Sprint's Use Of Roaming Agreements Angers AT&T
AT&T and Sprint have had their fair share of battles lately, especially with Sprint's strong opposition to the now defunct proposed merger between AT&T and T-Mobile. In the latest battle between the two wireless carriers, AT&T is attacking Sprint for divesting some of its infrastructure and relying on roaming agreements for voice and data service in Oklahoma and Kansas.
The FCC recently changed its policy and eliminated the Home Market Rule. When this rule was in effect, it prevented carriers from establishing roaming agreements in areas where they had their own spectrum. The original intent of the Home Market Rule was to help rural carriers compete on an even ground with the larger carriers. However, instead of exhausting its own spectrum, AT&T says the abolishment of this rule is letting Sprint off the hook for spending its own investment dollars. As AT&T senior VP Bob Quinn put it, "Sprint can now use other folks' networks rather than pony up its own investment dollars.
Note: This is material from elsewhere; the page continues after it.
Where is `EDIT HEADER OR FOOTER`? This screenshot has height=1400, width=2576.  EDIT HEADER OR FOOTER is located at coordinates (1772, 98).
Nice work if you can get it."
Sprint issued a reply to AT&T's comments, saying:
It's disappointing, but not surprising, that AT&T wants to challenge a consumer's right to access email, the Internet and other mobile broadband services wherever they may travel in the U.S. Along with Verizon Wireless, AT&T is the only other wireless carrier in America which opposes the FCC's pro-consumer data roaming decision from last year.
The facts are that Sprint, as part of its Network Vision program, doubled its 2011 capital investment over 2010 to make tens of thousands of capacity upgrades, resulting in a better wireless experience for its customers. With these network investments, Sprint continues to offer consumers a better value than AT&T, Verizon and T-Mobile.
The FCC's expanded roaming regulations are set to be debated in the Washington DC Circuit Court of Appeals later this year.